== TEXT PASSAGE ==
# # # # # # #

# Norwegian: the place of "ikke" in subordinate clauses



## Xander2024

Hei alle sammen,

could someone please tell me if "ikke" has to be put right after the subject and can't be put after the auxiliary verb:

"_Jeg er glad du ikke har brukket noe_".

Would it be a mistake to say "Jeg er glad du _har ikke_ brukket noe"? Or does it depend on whether it is a subordinate clause or not? For example, if we leave out the "Jeg er glad", will it be "Du _har ikke_ brukket noe" or does "ikke" remain after the subject?  

Takk på forhånd.


----------



## NorwegianNYC

Inversion, is the answer. Subordinate clauses, as well as main clauses starting with a local or temporal expression, or object, will reverse the word order. Normally, you would say "har ikke" (_Jeg har ikke brukket noe"_), but since a conditional/subordinate clause initiates the sentence, you will have to invert the word order. (_Jeg er glad _[conditional] _du ikke har brukket noe_]


----------



## Xander2024

Tusen takk for eksplikasjonen, NorwegianNYC.


----------



## Dan2

NorwegianNYC said:


> Inversion, is the answer. Subordinate clauses *(1)*, as well as main clauses starting with a local or temporal expression, or object *(2)*, will reverse the word order. Normally, you would say "har ikke" (_Jeg har ikke brukket noe"_), but since a conditional/subordinate clause initiates the sentence, you will have to invert the word order. (_Jeg er glad _[conditional] _du ikke har brukket noe_]


I could be wrong, but I've always thought of *(1)* and *(2)* as different phenomena, with different effects on word order:

Main clause - normal order: Du har ikke brukket noe.
Main clause with sentence-initial adverb - *inversion of subject and verb*: Heldigvis har du ikke brukket noe.
Subordinate clause - *movement of "ikke"* to before verb: Jeg er glad du ikke har brukket noe.

# # # # # # #

== DIRECTION 1 ==
Summarize the forum thread on where "ikke" goes in Norwegian subordinate clauses in two sentences.
== DIRECTION 2 ==
Carry on the forum thread about the placement of "ikke" in Norwegian subordinate clauses from its final line.

== DATA EXTRACT ==
# # # # # # #

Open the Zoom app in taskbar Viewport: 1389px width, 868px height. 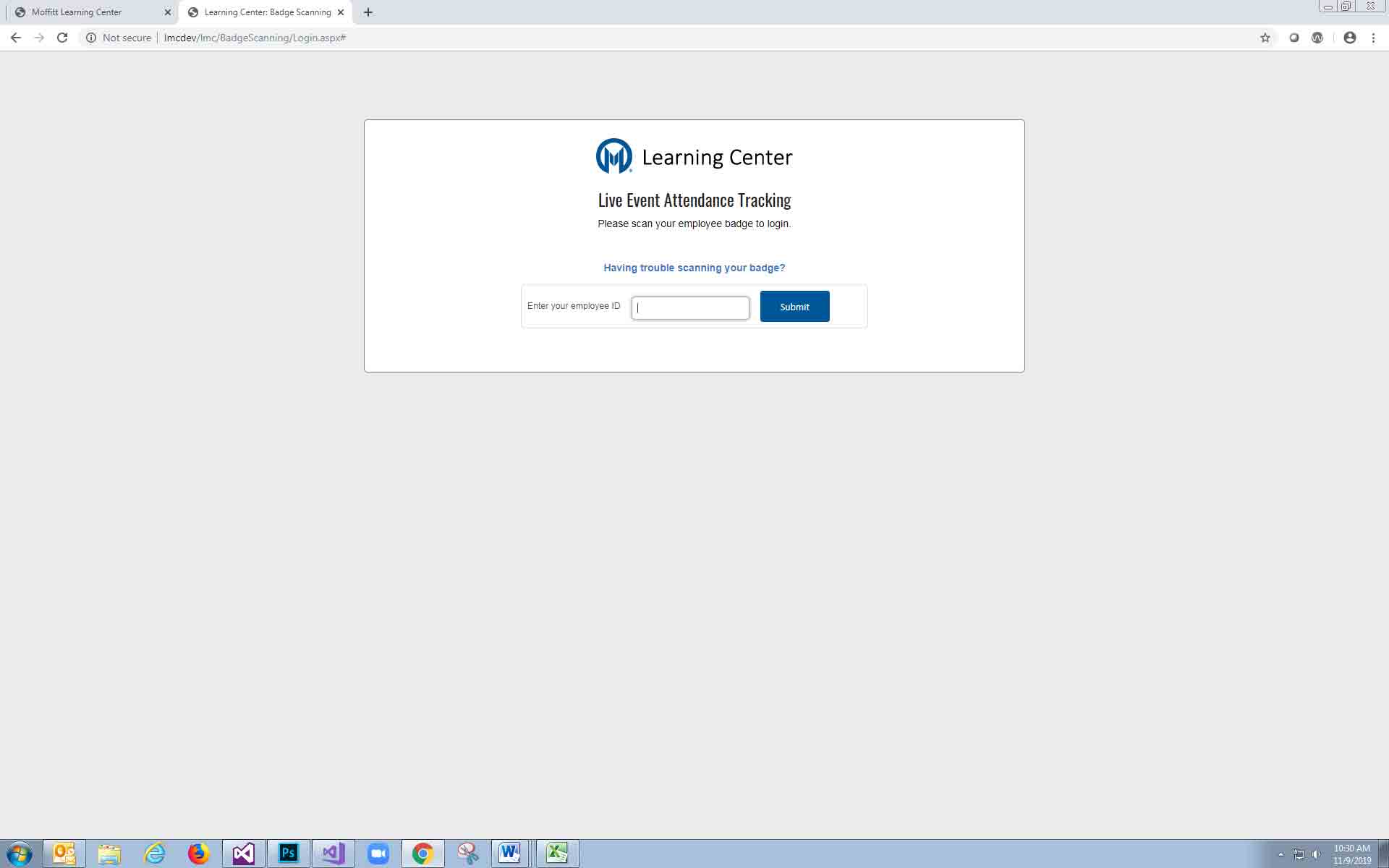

# # # # # # #

== RESPONSE 1 ==
A learner asks whether "ikke" must follow the subject in "Jeg er glad du ikke har brukket noe" or may come after the auxiliary, and whether a standalone clause would use "Du har ikke brukket noe." One reply calls this inversion caused by the subordinate clause, but another argues that main clauses starting with an adverb invert subject and verb, while subordinate clauses move "ikke" before the verb.

== RESPONSE 2 ==
Note (I believe) that if there is no "ikke" in the subordinate clause, then there is no change at all between main and subordinate:
Du har brukket noe.
Jeg er glad du har brukket noe.
Jeg er glad har du brukket noe.
So there is no inversion due to a main clause simply being made subordinate.

Please correct any misunderstandings on my part.  Thanks.


----------



## NorwegianNYC

Hi Dan,

I believe the sentence "Jeg er glad har du brukket noe" is incorrect. The correct way of expressing it (albeit the sentiment is somewhat disturbing...) is: "Jeg er glad du har brukket noe."


----------



## Xander2024

Thanks, Dan.


----------



## Xander2024

One more question: does "ikke" remain after the subject in constructions like "I know that he could not have done it"? 
Will it be "Jeg vet at han ikke kunne ha gjort det"?

Takk.


----------



## basslop

Xander2024 said:


> One more question: does "ikke" remain after the subject in constructions like "I know that he could not have done it"?
> Will it be "Jeg vet at han ikke kunne ha gjort det"?
> 
> Takk.



Yes


----------



## Ben Jamin

Xander2024 said:


> Tusen takk for eksplikasjonen forklaringen, NorwegianNYC.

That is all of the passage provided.